## What the exercise asks
Beginning at the line containing "Click Bayer Leverkusen's loss badge in Form", output every line to the end of the data below exactly as it appears.

(Data extracted from a collection)
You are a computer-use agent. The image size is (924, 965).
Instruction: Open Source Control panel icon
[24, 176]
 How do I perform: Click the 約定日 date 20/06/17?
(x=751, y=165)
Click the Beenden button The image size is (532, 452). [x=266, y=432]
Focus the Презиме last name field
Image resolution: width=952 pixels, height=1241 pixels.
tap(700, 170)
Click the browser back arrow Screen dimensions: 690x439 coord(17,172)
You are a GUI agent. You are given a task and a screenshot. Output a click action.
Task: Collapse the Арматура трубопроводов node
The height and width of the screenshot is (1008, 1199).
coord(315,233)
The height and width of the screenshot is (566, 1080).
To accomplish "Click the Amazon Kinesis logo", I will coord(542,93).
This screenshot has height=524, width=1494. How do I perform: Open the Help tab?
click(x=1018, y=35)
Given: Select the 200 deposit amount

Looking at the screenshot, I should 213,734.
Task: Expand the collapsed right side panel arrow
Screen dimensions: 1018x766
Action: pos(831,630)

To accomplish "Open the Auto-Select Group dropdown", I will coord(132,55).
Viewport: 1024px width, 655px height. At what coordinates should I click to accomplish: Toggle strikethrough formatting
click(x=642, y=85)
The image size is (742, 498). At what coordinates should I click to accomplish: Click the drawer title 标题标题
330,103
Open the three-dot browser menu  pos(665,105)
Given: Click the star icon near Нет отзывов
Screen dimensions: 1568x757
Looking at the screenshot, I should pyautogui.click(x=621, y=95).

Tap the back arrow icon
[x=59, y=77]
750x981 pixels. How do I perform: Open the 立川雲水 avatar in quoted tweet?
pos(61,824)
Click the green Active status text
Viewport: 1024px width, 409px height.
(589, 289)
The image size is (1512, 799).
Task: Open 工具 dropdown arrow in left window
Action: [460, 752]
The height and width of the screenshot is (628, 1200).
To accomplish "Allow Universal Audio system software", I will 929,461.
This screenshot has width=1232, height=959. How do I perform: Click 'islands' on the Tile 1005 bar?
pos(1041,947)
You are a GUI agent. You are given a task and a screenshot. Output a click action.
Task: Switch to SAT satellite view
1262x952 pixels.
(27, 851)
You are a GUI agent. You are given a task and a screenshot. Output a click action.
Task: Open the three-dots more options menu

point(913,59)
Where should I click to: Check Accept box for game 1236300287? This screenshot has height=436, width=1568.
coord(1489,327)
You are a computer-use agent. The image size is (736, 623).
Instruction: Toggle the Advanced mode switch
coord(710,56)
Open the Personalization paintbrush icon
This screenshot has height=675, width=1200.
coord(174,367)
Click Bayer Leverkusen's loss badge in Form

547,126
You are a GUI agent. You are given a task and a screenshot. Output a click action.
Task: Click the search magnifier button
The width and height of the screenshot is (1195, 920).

## Exercise response
Click Bayer Leverkusen's loss badge in Form

547,126
You are a GUI agent. You are given a task and a screenshot. Output a click action.
Task: Click the search magnifier button
The width and height of the screenshot is (1195, 920).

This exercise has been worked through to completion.